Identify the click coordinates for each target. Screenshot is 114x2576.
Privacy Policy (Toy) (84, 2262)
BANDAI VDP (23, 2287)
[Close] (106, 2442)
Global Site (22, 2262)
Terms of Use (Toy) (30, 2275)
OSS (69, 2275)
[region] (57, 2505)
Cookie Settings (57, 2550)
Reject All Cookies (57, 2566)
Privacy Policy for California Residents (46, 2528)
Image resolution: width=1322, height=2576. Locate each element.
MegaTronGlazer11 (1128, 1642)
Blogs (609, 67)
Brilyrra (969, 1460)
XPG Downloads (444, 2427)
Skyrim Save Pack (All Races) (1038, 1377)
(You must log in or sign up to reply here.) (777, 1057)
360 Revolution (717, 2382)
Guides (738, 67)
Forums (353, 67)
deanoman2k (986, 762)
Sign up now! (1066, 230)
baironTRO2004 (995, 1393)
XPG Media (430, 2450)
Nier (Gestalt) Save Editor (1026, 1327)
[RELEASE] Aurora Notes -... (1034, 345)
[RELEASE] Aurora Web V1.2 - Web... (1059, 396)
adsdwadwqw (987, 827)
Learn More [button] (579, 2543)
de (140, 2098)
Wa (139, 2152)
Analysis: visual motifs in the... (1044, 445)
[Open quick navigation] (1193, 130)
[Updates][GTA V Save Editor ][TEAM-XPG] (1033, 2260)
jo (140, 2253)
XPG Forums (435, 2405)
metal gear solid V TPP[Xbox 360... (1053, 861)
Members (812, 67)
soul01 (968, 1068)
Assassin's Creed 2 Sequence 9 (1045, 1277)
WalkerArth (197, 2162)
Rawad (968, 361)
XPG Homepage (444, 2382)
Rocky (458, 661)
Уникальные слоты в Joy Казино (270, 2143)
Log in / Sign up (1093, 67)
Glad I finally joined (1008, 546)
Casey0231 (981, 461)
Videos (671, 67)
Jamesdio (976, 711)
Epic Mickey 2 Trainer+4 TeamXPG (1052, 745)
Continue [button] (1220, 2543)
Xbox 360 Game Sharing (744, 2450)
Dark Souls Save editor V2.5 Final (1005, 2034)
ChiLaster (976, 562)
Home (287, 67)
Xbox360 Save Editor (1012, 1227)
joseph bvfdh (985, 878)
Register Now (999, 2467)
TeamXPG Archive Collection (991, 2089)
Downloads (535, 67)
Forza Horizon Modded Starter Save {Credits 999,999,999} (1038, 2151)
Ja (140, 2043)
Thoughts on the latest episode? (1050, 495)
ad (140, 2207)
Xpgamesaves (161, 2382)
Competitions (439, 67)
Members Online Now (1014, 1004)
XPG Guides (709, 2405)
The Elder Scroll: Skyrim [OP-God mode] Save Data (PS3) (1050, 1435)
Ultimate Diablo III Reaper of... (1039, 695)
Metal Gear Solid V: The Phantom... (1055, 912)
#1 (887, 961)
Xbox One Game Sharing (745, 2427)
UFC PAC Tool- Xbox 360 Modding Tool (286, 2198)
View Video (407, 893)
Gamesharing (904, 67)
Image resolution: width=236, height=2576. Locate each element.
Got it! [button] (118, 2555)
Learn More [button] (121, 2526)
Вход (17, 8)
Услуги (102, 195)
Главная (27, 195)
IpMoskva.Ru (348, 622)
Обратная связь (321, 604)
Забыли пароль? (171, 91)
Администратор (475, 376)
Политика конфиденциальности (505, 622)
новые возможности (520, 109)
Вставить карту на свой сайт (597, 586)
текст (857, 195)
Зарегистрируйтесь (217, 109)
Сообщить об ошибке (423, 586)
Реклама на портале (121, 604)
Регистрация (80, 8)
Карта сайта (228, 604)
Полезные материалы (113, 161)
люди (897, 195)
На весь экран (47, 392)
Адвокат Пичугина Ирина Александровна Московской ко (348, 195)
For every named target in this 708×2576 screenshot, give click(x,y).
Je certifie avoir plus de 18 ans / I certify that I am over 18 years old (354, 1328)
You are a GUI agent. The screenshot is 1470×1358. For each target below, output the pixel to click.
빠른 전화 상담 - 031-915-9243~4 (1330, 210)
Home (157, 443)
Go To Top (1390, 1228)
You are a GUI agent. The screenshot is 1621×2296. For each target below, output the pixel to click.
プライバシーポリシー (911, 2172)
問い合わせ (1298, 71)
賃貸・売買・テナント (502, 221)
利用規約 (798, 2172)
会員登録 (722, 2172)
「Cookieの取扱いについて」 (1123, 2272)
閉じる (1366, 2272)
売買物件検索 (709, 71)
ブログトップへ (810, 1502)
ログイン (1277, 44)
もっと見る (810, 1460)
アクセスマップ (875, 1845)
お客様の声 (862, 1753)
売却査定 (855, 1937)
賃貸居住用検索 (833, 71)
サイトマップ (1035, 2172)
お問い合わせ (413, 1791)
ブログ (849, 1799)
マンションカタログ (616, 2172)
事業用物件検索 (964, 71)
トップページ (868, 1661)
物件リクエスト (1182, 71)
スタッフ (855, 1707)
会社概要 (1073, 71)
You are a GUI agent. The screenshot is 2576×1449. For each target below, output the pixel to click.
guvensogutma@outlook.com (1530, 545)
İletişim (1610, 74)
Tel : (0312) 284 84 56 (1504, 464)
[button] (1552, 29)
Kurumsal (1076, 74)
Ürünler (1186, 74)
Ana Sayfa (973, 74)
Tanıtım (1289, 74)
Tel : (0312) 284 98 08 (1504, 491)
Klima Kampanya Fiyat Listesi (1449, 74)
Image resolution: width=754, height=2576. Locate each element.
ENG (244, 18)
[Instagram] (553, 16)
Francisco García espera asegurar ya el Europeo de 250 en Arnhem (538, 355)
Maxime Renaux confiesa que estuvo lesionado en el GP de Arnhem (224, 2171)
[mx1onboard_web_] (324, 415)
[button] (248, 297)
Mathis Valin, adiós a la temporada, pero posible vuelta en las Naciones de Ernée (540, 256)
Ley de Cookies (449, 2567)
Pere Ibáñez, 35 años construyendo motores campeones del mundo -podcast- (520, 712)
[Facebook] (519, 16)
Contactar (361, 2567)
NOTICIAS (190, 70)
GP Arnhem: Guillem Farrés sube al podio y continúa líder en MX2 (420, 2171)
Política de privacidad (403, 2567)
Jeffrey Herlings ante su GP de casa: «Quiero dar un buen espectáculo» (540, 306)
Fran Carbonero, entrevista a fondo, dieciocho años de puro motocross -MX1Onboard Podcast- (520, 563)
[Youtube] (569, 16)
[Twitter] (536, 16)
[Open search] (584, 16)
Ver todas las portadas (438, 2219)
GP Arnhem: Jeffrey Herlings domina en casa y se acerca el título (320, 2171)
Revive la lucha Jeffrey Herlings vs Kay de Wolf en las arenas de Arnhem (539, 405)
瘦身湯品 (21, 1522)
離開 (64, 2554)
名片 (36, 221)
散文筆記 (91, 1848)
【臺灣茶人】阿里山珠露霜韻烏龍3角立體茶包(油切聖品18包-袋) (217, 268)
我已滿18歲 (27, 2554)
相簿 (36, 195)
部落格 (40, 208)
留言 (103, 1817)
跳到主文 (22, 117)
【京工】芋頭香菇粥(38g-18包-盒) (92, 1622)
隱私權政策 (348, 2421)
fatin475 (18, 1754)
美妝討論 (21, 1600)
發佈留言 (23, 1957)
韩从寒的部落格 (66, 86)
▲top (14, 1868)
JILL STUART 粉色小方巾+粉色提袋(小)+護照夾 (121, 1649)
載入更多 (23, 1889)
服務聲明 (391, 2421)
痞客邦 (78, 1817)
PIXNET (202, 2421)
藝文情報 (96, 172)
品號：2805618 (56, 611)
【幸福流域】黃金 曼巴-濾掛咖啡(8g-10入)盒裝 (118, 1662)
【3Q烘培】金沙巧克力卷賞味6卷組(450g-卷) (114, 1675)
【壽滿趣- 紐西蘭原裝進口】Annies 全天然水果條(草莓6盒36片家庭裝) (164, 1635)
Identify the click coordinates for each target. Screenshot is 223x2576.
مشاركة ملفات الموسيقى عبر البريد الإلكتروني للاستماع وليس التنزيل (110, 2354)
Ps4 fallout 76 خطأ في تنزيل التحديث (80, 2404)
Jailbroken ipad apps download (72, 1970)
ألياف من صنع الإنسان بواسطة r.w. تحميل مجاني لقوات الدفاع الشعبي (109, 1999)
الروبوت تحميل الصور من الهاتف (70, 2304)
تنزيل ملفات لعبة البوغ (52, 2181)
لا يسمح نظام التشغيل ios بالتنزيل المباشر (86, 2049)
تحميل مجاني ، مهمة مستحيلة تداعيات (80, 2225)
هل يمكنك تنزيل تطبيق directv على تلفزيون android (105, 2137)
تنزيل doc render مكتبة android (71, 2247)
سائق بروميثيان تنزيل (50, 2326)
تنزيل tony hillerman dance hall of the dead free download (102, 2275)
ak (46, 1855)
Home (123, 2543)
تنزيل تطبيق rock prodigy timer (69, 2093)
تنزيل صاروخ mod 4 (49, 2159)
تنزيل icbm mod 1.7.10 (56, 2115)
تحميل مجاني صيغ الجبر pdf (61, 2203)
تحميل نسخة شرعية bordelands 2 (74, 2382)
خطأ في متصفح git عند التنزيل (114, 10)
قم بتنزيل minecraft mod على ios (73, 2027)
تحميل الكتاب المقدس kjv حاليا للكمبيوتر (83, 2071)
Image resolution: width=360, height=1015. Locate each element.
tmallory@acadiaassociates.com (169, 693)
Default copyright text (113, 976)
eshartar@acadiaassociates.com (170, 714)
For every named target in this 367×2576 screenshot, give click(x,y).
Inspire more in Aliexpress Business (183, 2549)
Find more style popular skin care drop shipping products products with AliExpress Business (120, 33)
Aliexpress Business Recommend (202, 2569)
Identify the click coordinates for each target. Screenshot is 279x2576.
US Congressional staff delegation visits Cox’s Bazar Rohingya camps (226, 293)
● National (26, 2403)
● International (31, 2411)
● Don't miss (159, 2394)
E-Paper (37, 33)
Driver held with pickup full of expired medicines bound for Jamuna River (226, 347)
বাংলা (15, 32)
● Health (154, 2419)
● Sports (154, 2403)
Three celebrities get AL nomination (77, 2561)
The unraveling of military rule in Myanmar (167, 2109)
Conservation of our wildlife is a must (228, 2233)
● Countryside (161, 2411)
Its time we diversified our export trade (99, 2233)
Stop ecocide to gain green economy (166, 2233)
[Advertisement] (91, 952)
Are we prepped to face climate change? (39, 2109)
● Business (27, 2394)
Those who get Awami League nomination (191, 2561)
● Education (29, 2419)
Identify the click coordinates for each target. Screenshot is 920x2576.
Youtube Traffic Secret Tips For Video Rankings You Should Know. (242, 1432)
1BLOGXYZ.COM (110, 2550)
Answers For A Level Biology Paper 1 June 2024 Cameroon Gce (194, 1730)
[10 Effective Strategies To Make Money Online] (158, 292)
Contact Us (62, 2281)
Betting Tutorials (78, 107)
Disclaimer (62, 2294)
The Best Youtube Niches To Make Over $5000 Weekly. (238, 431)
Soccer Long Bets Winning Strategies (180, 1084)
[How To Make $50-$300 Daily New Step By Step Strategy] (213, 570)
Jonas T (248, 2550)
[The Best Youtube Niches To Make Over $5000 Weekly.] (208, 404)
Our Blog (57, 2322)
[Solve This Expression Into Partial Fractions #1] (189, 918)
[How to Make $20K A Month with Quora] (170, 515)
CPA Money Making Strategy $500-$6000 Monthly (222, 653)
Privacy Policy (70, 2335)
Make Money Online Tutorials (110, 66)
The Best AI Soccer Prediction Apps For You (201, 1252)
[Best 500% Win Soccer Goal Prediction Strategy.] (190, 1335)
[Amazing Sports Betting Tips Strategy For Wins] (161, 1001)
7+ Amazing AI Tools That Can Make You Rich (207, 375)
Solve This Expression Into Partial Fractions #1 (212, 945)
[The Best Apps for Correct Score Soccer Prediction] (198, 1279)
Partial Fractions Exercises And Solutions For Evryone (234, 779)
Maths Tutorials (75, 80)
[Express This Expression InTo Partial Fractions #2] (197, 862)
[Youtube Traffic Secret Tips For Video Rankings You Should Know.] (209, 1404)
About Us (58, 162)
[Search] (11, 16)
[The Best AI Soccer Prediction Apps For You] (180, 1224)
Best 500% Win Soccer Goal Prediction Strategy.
+ + + + + + +
**Try it**
Beginning with the line that contains "[Youtube Traffic Secret", output each line of the listing above through the last one, exactly and with nothing added.

**Written response**
[Youtube Traffic Secret Tips For Video Rankings You Should Know.] (209, 1404)
About Us (58, 162)
[Search] (11, 16)
[The Best AI Soccer Prediction Apps For You] (180, 1224)
Best 500% Win Soccer Goal Prediction Strategy.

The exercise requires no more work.